There are many advantages to CFD trading including:
1.It opens up potentially restricted markets to new audiences. Trading certain US company shares if you aren’t based in the US can be difficult.

2.Certain countries have specific tax advantages vs owning the shares outright. In the UK for example if you make money on the CFD it can count towards your capital gains allowance, however you don’t have to pay stamp duty when you buy and sell contracts for difference.

3.Owning partial shares. Unlike many online stock brokers with CFDs you can own a part of a share, meaning you can invest from as little as $50 with many brokers. 

4.Many CFD brokers also offer leverage to their clients. This allows clients to take larger positions with a smaller initial investment. Leverage drastically increases the risks involved and isn’t something recommends unless you fully understand the products.

5.CFDs allow you to have a short position, allowing you to bet on a drop in price in the underlying asset. 

Problems with CFDs

With CFDs there are also a draft of disadvantages, some of which are listed below:

1.You do not own the underlying asset. This means you will not get any dividends or a right to vote on any of the companies share holder meetings. 
2.Your contract is between yourself and your broker. This means if your broker becomes insolvent they may not be able to pay out on your position. It is very important to use a broker that is regulated in your market and not risk working with an unregulated broker. CySEC which regulates a large number of brokers in Europe offers protection of €20,000 or 90% of the claimed amount (whichever is lower). 
3.Price transparency might be an issue with some brokers, as the prices are sourced from the market, making it unsuitable for high frequency trading.

Can I trust CFDs?

A big question we get at is “Are CFDs safe?” And the answer isn’t a simple yes or no, but something fairly easy to answer. 

Firstly, if you decide to use leverage you are making your investment contain more risk. Regulators around the world have begun to limit the larger amount of leverage some brokers offered. If you decide to leverage you CFD you are multiplying both your potential gains AND your potential losses. If your contract for difference in Apple drops 5% and you have leveraged your capital 1:10 you will have lost 50% of your capital.

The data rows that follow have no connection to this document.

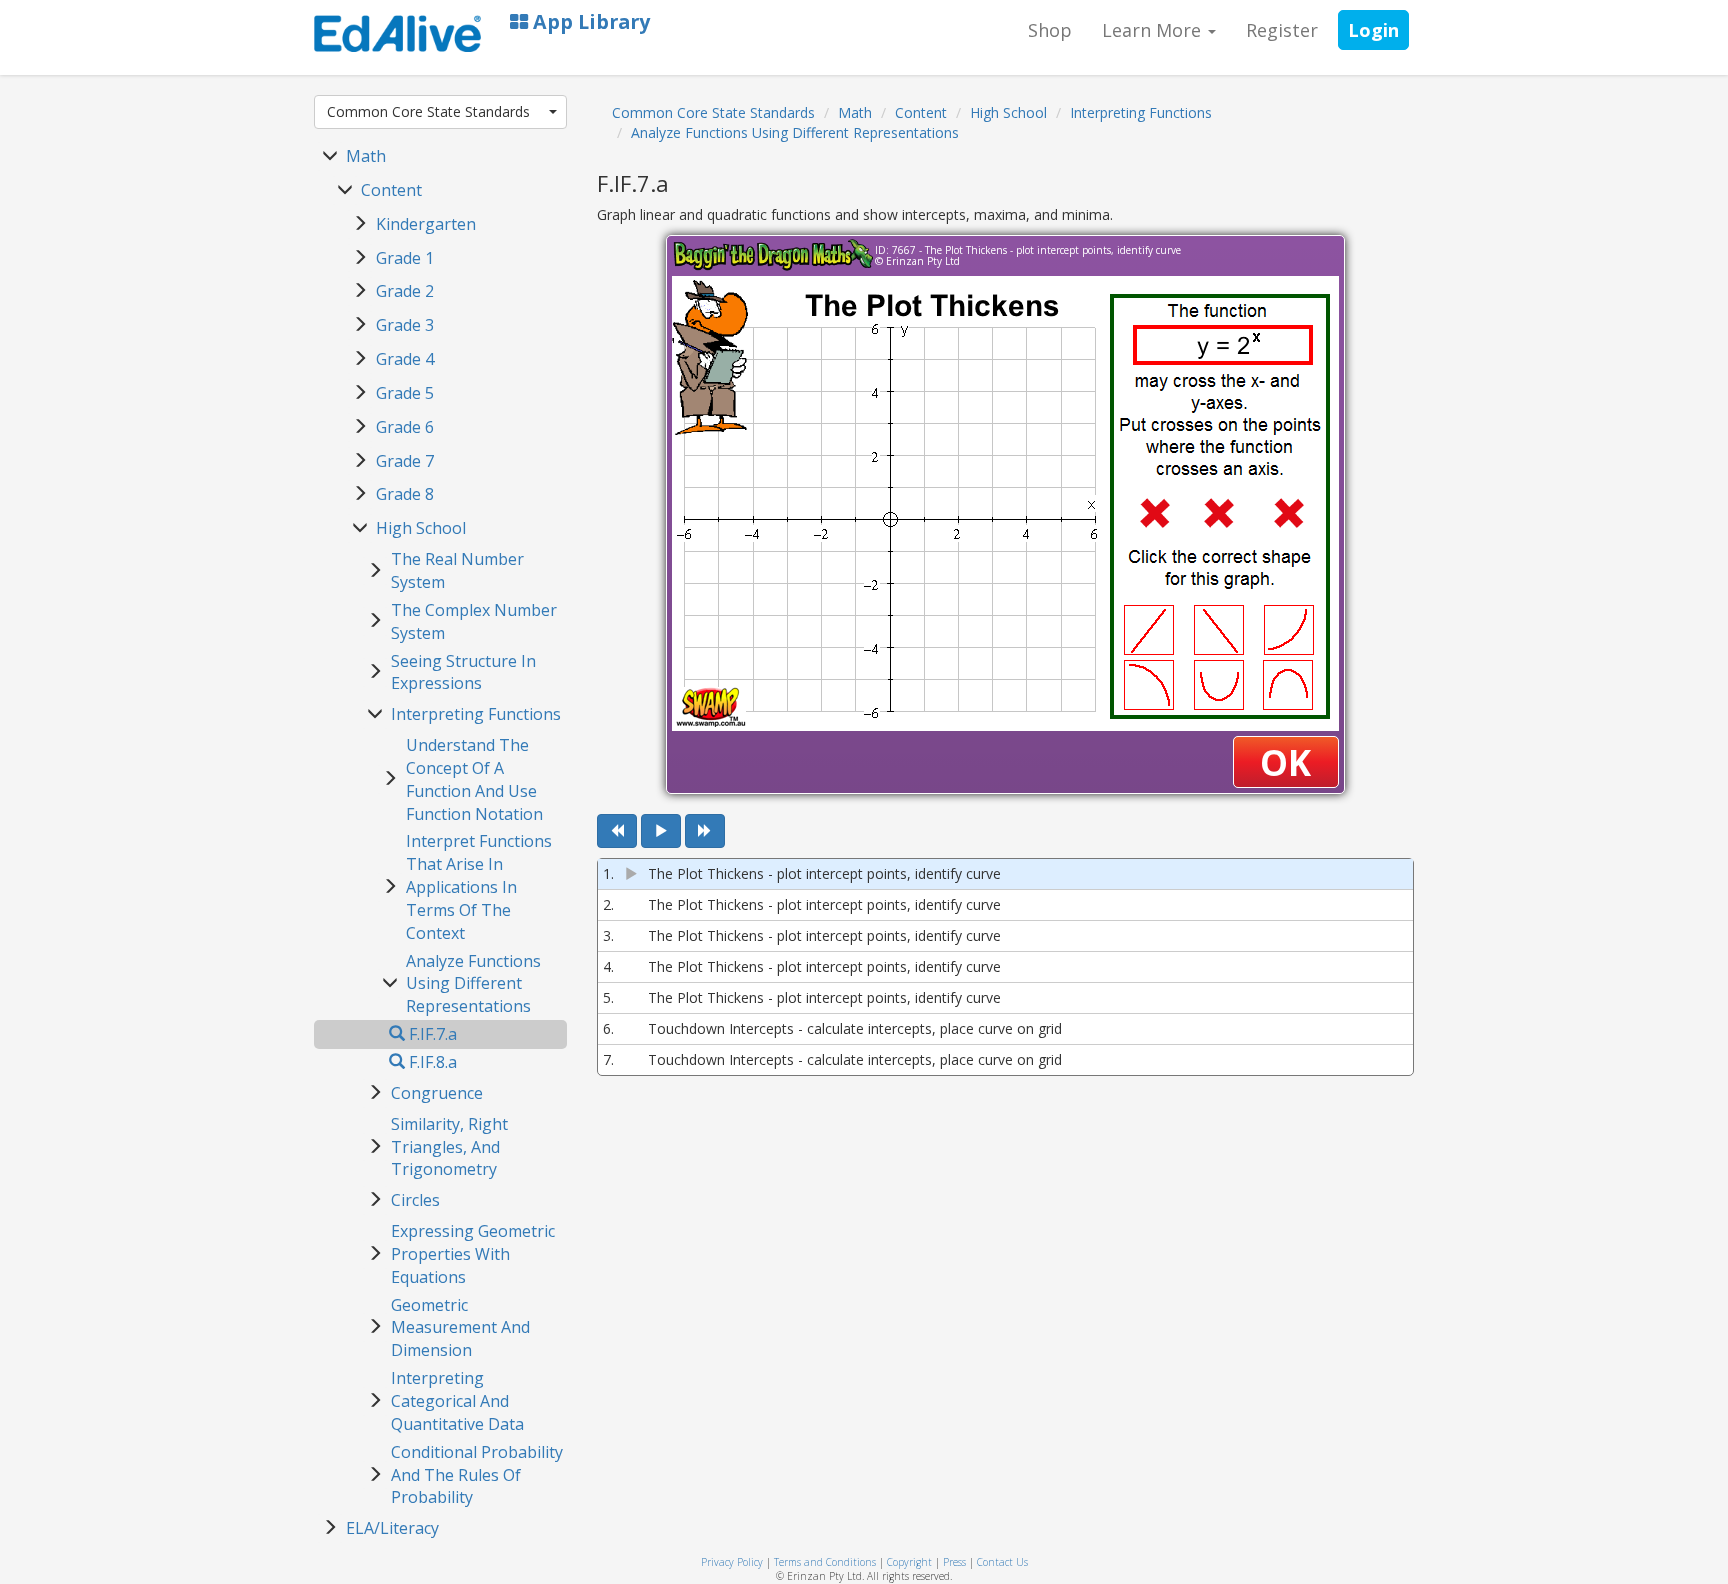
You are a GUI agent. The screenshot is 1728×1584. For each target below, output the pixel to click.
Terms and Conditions (825, 1562)
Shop (1050, 30)
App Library (589, 21)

It is also worth noting many CFD brokers charge for things like:

  • Overnight Funding – this is a charge many brokers add or deduct from your account when holding a position after a specific period of time 
  • Currency conversion fees. If your account is in GBP but you want to buy a CFD in Apple, which is in USD$ and listed on the NASDAQ, some brokers will charge a currency conversion fee. 
  • Account inactivity fee. If your account isn’t used for a period of time the broker may charge a fee to keep the account open. 
  • guaranteed stop order. Brokers that offer this product allow you the manage your risks and close your position at a specific price, but often this comes at a cost.

Like many financial instruments – if you do not understand the risks you can get burnt. Familiarize yourself with the risks involved before committing real money. 


Can I lose more than I deposited / more than I funded my account with?
This depends on which regulatory body your CFD broker is licensed by. Any EU regulated broker offers negative balance protection, which keeps you safe and prevents you from loosing more have invested in your account. 
You can loose more than your initial commitment on a single trade if that trade has been leveraged. If that same CFD for Apple dropped 10% and you had leveraged 1:20 you would loose 200% of the capital investment which might eat into your deposited funds. 

Can I make money when the share prices are falling?
Yes – with a CFD you can indeed profit from the shares in a company falling. Different to “Share Dealing”, you can open a contract for difference expecting the price of the underlying asset to fall over time. If/when the price of the underlying asset decreases the contract you have increases in price making your position more profitable.